YOUR INSTRUCTIONS: Echo the passage of the TSV 1865 Dachau text starting at "- 2021–22: Bayernliga" and ending at "and roll dancing.", reproducing every word unchanged.

TSV 1865 Dachau
- TSV 1865 Dachau football department logo
- Full name: Turn- und Sportverein Dachau 1865 e.V.
- Founded: 1912
- Ground: Jahnstraße
- Capacity: 3,000
- Department head: Marcel Richter
- Team manager: Fabian Lamotte
- League: Bayernliga Süd (V)
- 2021–22: Bayernliga Süd, 17th of 19
| Home colours |

= TSV 1865 Dachau =

German sports club

Turn- und Sportverein Dachau 1865 e.V., commonly known as TSV 1865 Dachau, is a German sports club based in Dachau, Bavaria. TSV 1865 Dachau is best known for the success of the taekwondo department within the club. However, TSV 1865 Dachau does have the departments for the other sports such as: Association football, basketball, baseball, archery, table tennis, gymnastics, aikidō, fencing, handball, judo, tennis, and rock and roll dancing.

==History==
TSV 1865 Dachau was founded in Dachau in 1865. However, the TSV 1865 Dachau did not have their own sports field for almost 55 years before the Ludwig-Böswirth-Platz was erected on the Augustenfeld in Dachau in 1921. World War II led the discontinuation of the club and it was not revived again till 1950. The club finally added their own sports hall as it was built on the club's sports field between 1956 and 1959. In 2006, the club merged with the insolvent SSV Dachau-Ost, taking over 430 members, departments, and the properties to become the sole sports club in Dachau and the effect of it is that it led TSV 1865 Dachau to sell its former places, including the sports field and the sports hall, to move into the SSV Dachau-Ost's properties.

==Sports==

===Taekwondo===
The taekwondo department was originally a department of sports club SSV Dachau-Ost in the 1970s. Since 1976, the members of the taekwondo department have won several regional, Germany national, and international championships. The current trainer of the department is Reinhard Langer, who achieved fourth place in the Summer Olympics, as well as a former a 5-time Germany champion and 3-time European champion. The Germany national team has their Olympic Training Center in Dachau, due to the success of TSV 1865 Dachau's taekwondo team.

RECORD EXTRACTS:
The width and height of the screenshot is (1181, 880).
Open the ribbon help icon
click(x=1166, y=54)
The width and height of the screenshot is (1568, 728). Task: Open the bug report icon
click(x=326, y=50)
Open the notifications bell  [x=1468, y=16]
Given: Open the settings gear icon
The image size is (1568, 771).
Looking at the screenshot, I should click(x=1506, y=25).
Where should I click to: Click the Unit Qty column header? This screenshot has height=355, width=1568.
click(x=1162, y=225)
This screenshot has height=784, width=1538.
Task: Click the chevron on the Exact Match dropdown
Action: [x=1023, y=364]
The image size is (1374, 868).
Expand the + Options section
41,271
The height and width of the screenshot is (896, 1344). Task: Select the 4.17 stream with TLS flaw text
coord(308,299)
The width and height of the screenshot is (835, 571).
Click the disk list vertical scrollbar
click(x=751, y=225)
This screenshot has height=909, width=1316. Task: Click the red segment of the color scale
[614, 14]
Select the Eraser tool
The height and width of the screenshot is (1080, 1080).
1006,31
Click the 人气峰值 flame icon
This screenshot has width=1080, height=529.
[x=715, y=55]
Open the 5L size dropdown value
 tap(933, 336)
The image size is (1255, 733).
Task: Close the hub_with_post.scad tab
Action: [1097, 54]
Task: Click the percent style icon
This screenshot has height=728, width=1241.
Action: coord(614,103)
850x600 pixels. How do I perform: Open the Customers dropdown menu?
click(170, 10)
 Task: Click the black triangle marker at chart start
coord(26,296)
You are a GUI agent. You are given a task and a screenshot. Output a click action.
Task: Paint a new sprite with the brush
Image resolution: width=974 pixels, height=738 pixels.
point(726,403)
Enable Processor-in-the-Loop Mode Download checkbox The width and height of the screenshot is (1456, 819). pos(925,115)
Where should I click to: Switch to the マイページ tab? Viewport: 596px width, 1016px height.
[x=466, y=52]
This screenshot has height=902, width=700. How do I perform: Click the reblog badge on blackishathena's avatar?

EXERCISE SOLUTION:
- 2021–22: Bayernliga Süd, 17th of 19
| Home colours |

= TSV 1865 Dachau =

German sports club

Turn- und Sportverein Dachau 1865 e.V., commonly known as TSV 1865 Dachau, is a German sports club based in Dachau, Bavaria. TSV 1865 Dachau is best known for the success of the taekwondo department within the club. However, TSV 1865 Dachau does have the departments for the other sports such as: Association football, basketball, baseball, archery, table tennis, gymnastics, aikidō, fencing, handball, judo, tennis, and rock and roll dancing.